Goal:
Rewrite the material below, changing every "pixels" to "px" and keeping everything else the same. Omit the pictures from your version.

Material for the task:
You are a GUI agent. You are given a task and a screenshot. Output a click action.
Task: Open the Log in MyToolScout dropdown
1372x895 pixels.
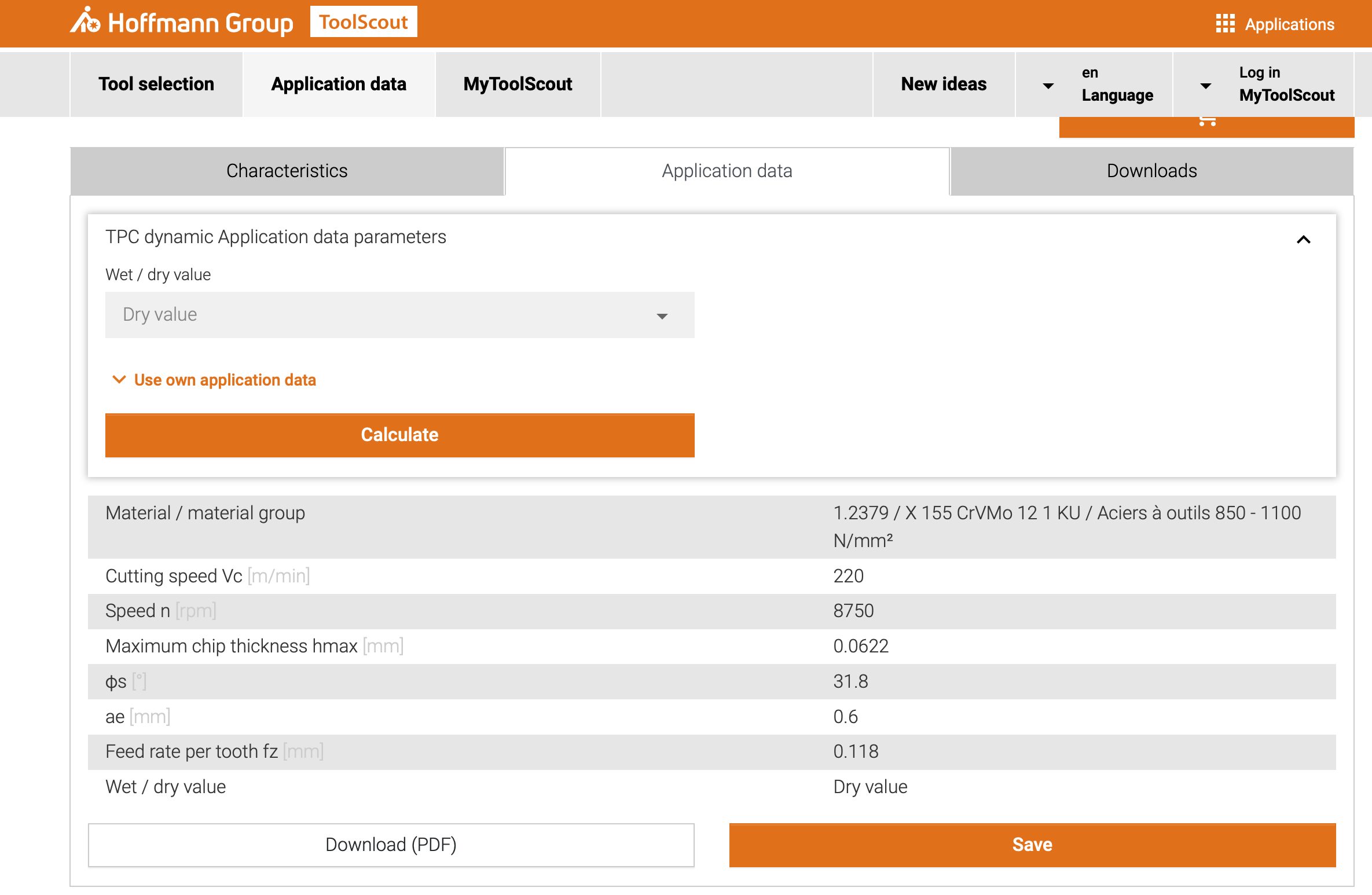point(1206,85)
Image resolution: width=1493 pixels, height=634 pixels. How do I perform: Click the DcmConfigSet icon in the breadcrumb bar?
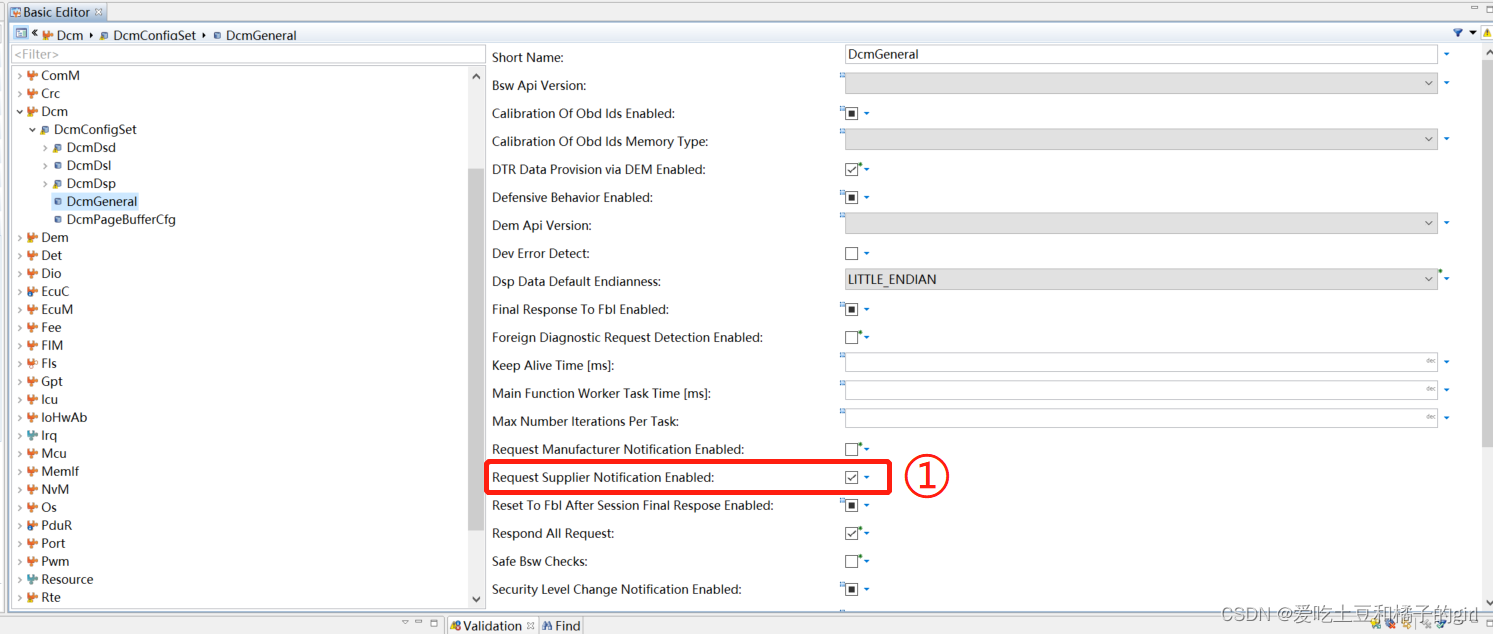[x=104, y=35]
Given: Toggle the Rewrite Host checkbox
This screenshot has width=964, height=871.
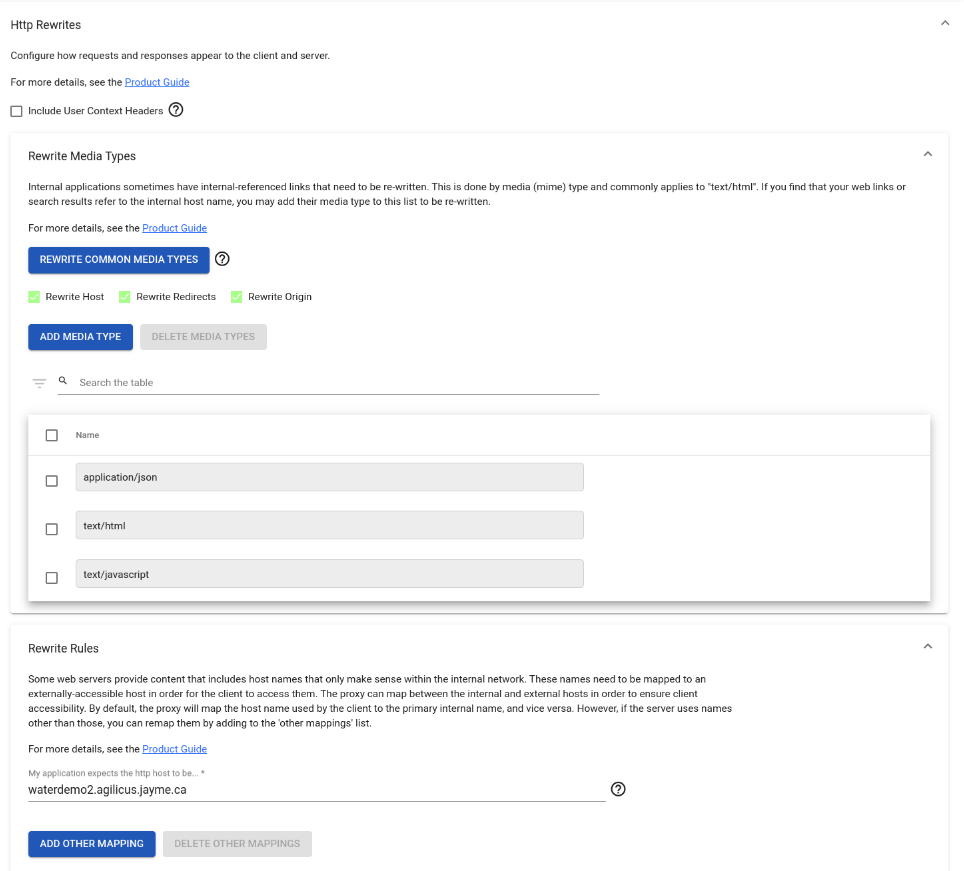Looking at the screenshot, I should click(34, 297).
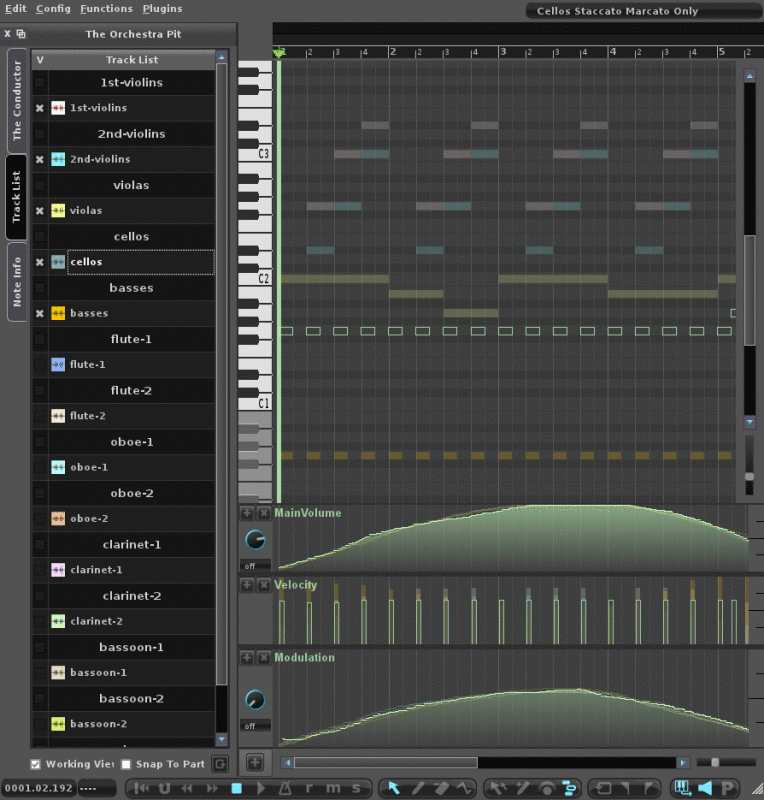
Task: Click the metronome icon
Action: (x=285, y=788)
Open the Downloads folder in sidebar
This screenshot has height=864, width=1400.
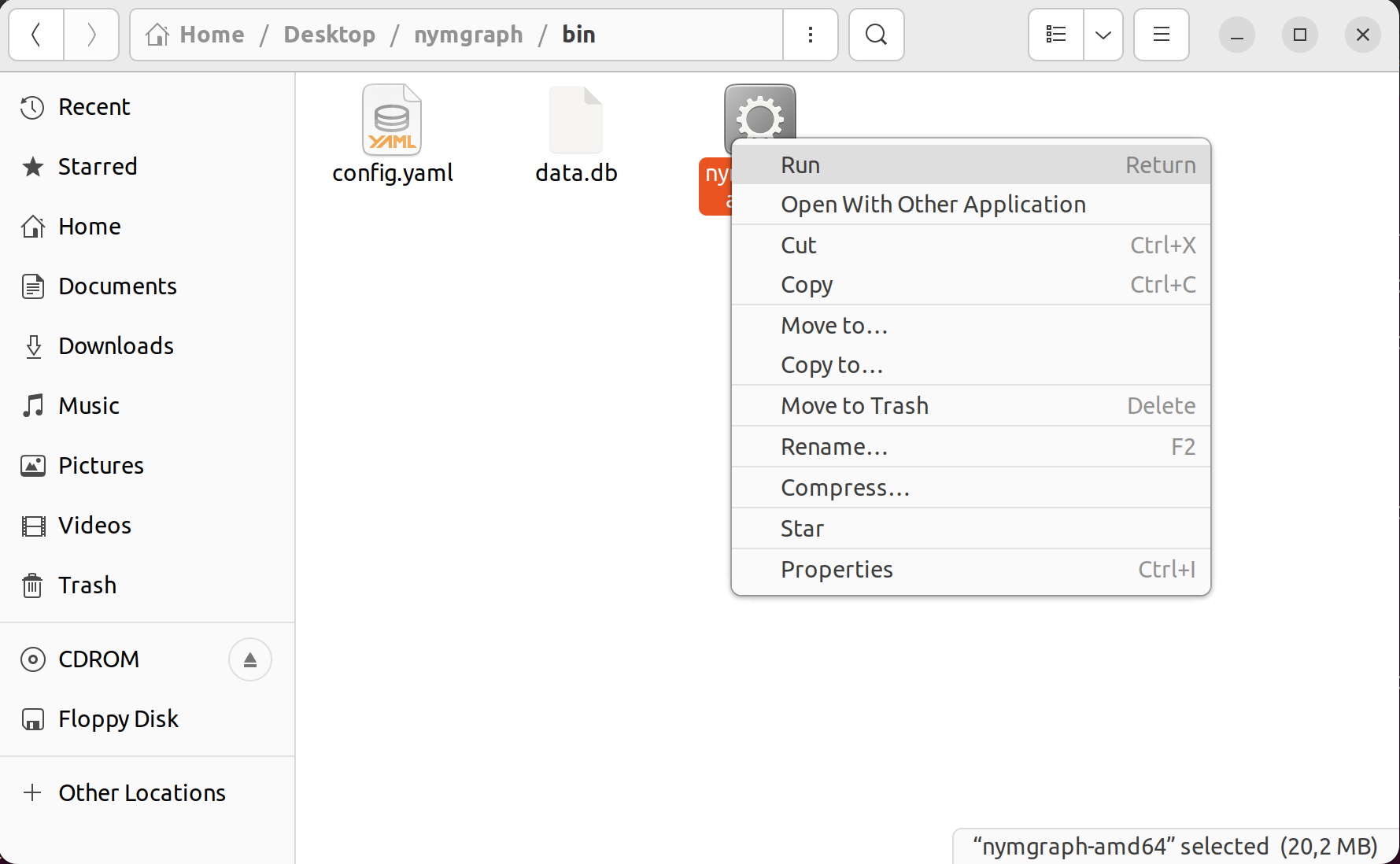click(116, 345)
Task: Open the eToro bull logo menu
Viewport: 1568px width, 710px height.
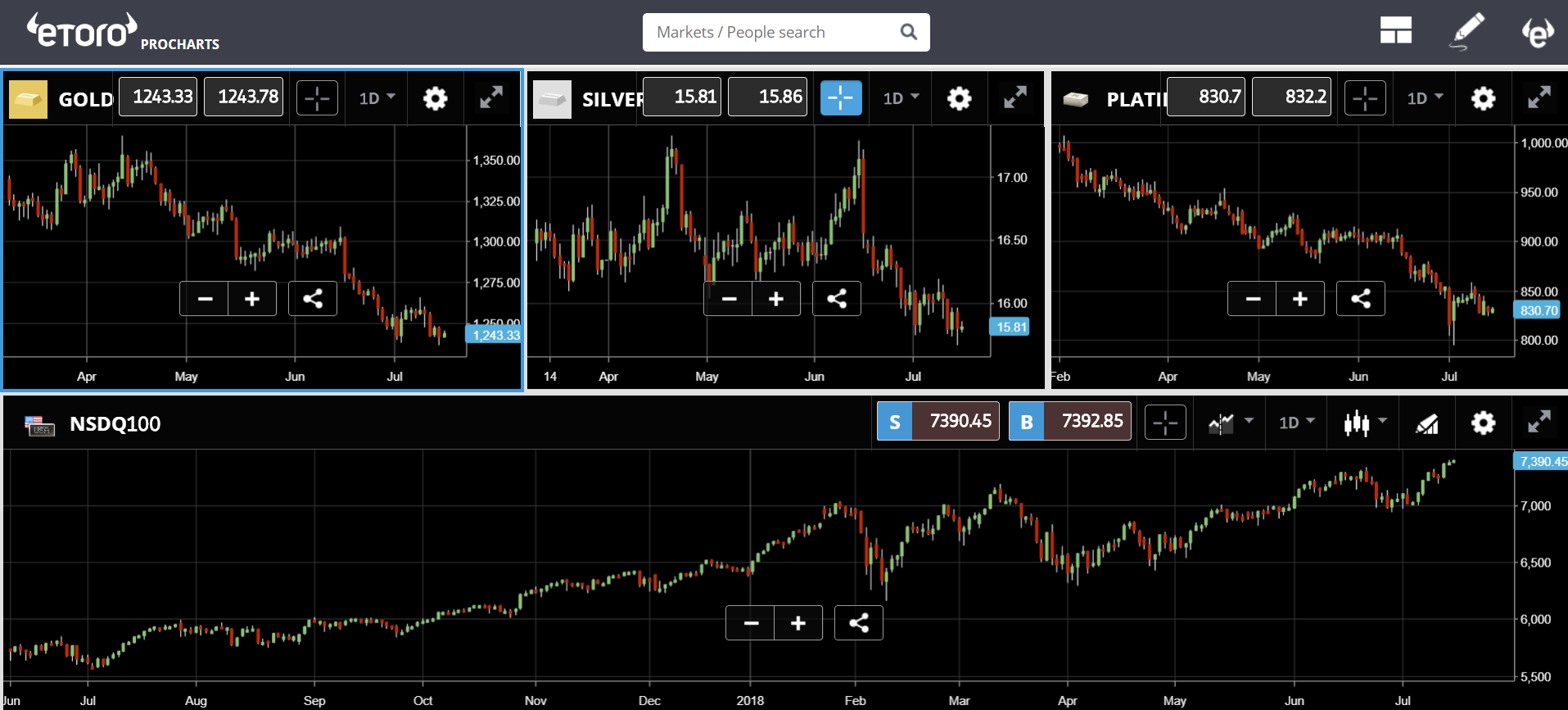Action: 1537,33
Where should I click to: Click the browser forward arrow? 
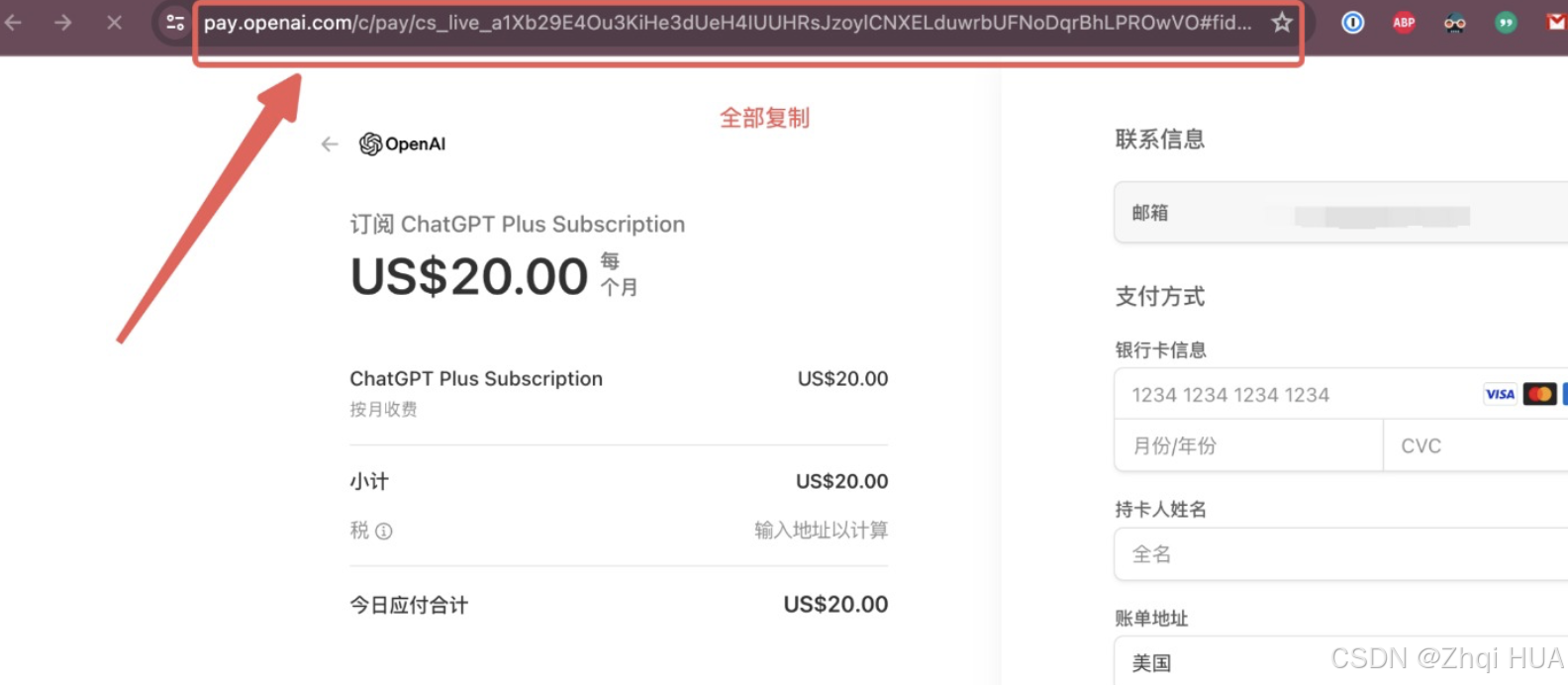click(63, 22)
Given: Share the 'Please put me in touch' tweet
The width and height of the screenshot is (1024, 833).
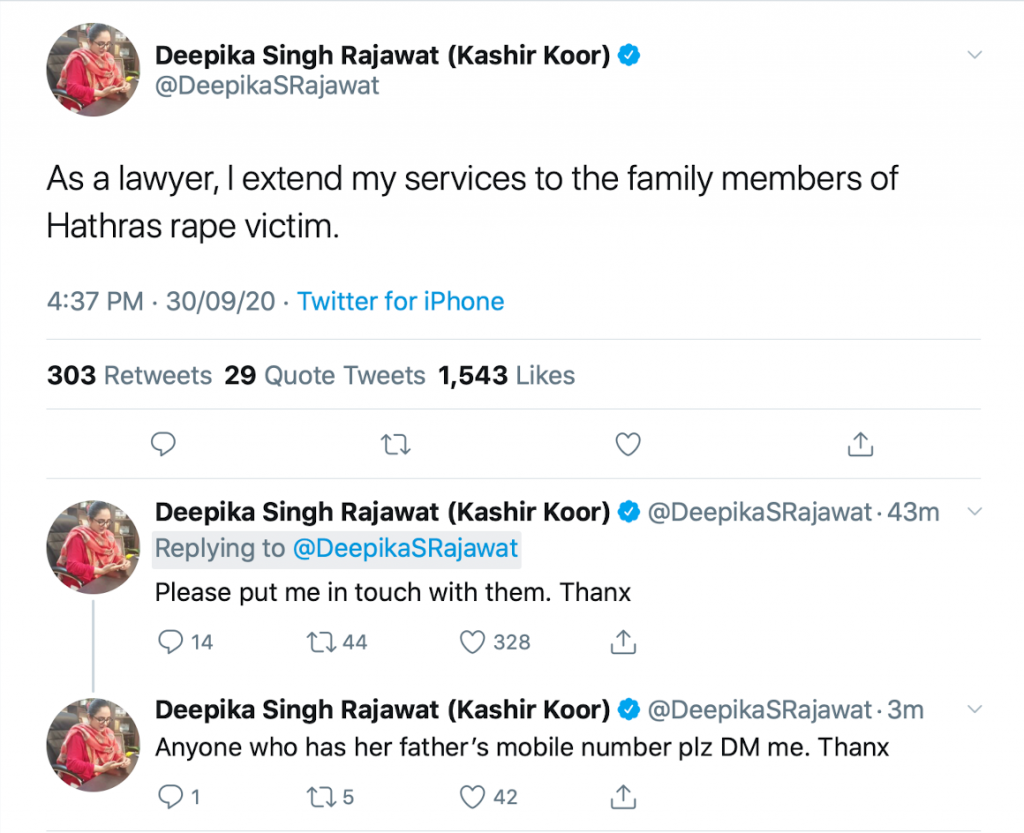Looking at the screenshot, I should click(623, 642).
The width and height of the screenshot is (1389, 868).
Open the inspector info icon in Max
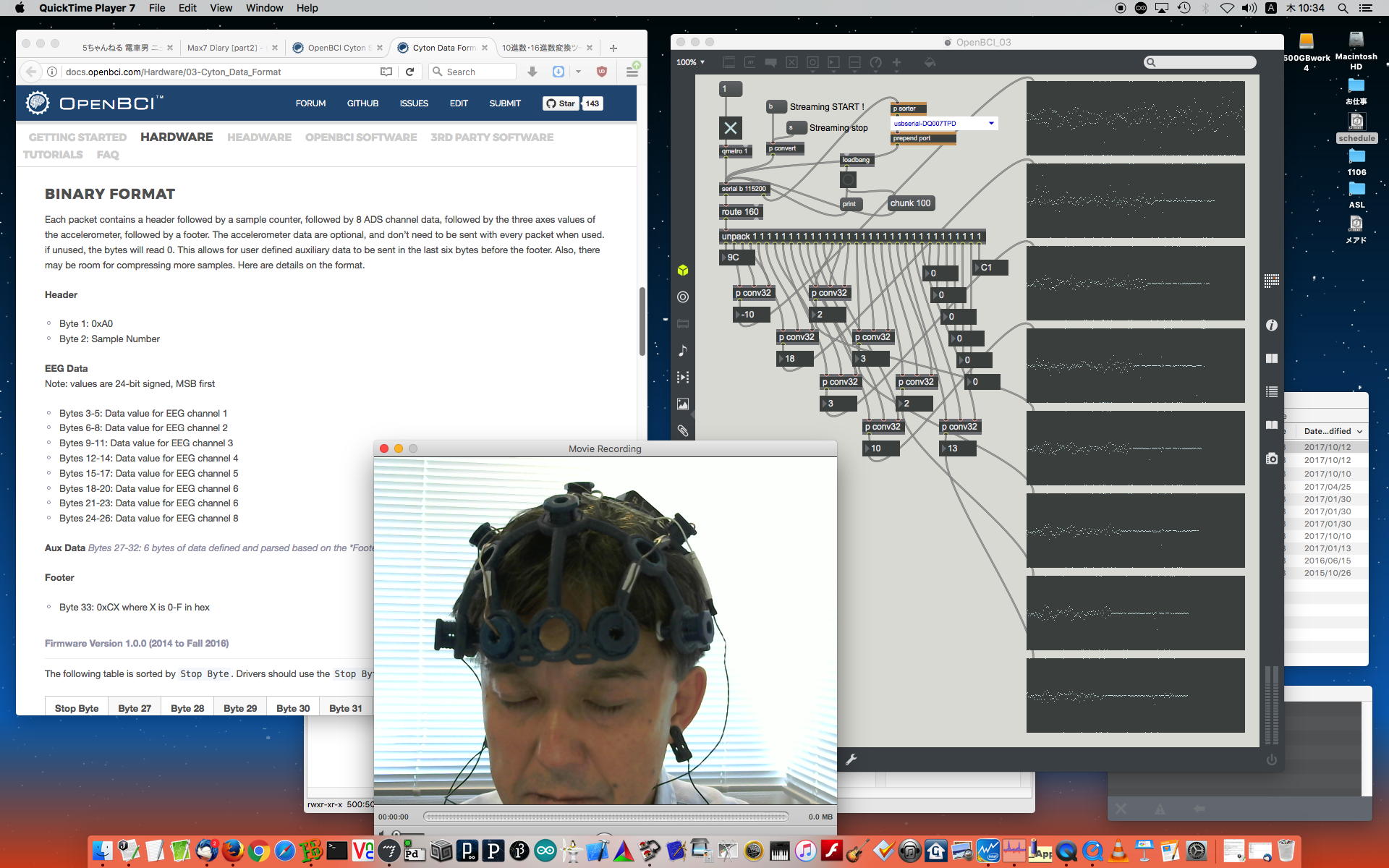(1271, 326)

Expected answer:
You are a GUI agent. You are given a task and a screenshot. Output a click action.
Task: Open the Log in MyToolScout dropdown
1372x895 px.
point(1206,85)
Image resolution: width=1493 px, height=634 px. How do I perform: Click the DcmConfigSet icon in the breadcrumb bar?
[x=104, y=35]
Given: Toggle the Rewrite Host checkbox
This screenshot has width=964, height=871.
Looking at the screenshot, I should click(34, 297).
Task: Click the metronome icon
Action: (x=285, y=788)
Open the Downloads folder in sidebar
This screenshot has height=864, width=1400.
click(116, 345)
Task: Open the eToro bull logo menu
Viewport: 1568px width, 710px height.
Action: 1537,33
Where should I click to: Click the browser forward arrow? 
click(63, 22)
Given: Share the 'Please put me in touch' tweet
The width and height of the screenshot is (1024, 833).
Looking at the screenshot, I should click(623, 642).
The width and height of the screenshot is (1389, 868).
Open the inspector info icon in Max
(1271, 326)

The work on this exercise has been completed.